However, according to the U.S. Department of Transportation, through 2025, the U.S. faces a $189 billion shortfall in the cost to maintain urban roadways in their current condition and a $375 billion shortfall in the cost to make significant improvements to urban roadways.

State transportation funding is threatened by the continuing fiscal crisis in state budgets, which in fiscal year 2010 prompted a $74.4 billion reduction in overall state spending, noted TRIP. State financial needs also continue to far surpass expenditures, with the National Governors Association projecting total state shortfalls for 2010-2011 of more than $127 billion.

That lack of funding is critical, said TRIP, because transportation agencies can actually reduce pavement life cycle costs by adopting a pavement preservation approach that emphasizes making early initial repairs to pavement surfaces while they are still in good condition and the use of higher-quality paving materials, which reduces the cost of keeping roads smooth by delaying the need for costly reconstruction.
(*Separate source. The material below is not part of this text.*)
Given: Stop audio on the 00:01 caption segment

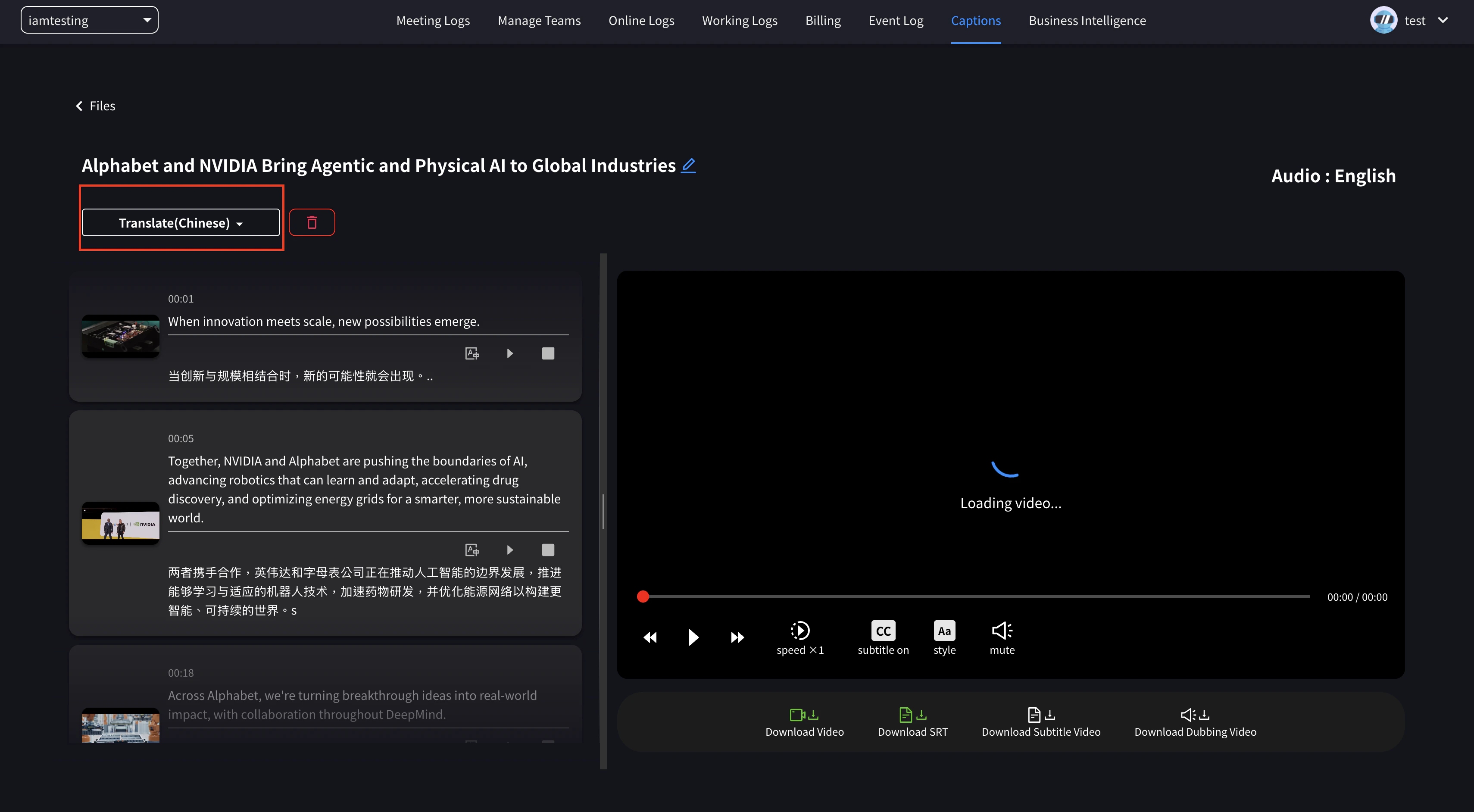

Yet the states – and the federal government – just don’t have the cash to do it. Does it mean tolling, pay-for-parking, and congestion pricing are our only options to find the funds necessary to simultaneously bring our roadways back up to snuff and help relieve traffic congestion? Or can we re-arrange how current tax monies – in the form of fuel taxes – is collected and spent by the states and feds? These are questions we need to find answers too – and sooner rather than later, methinks.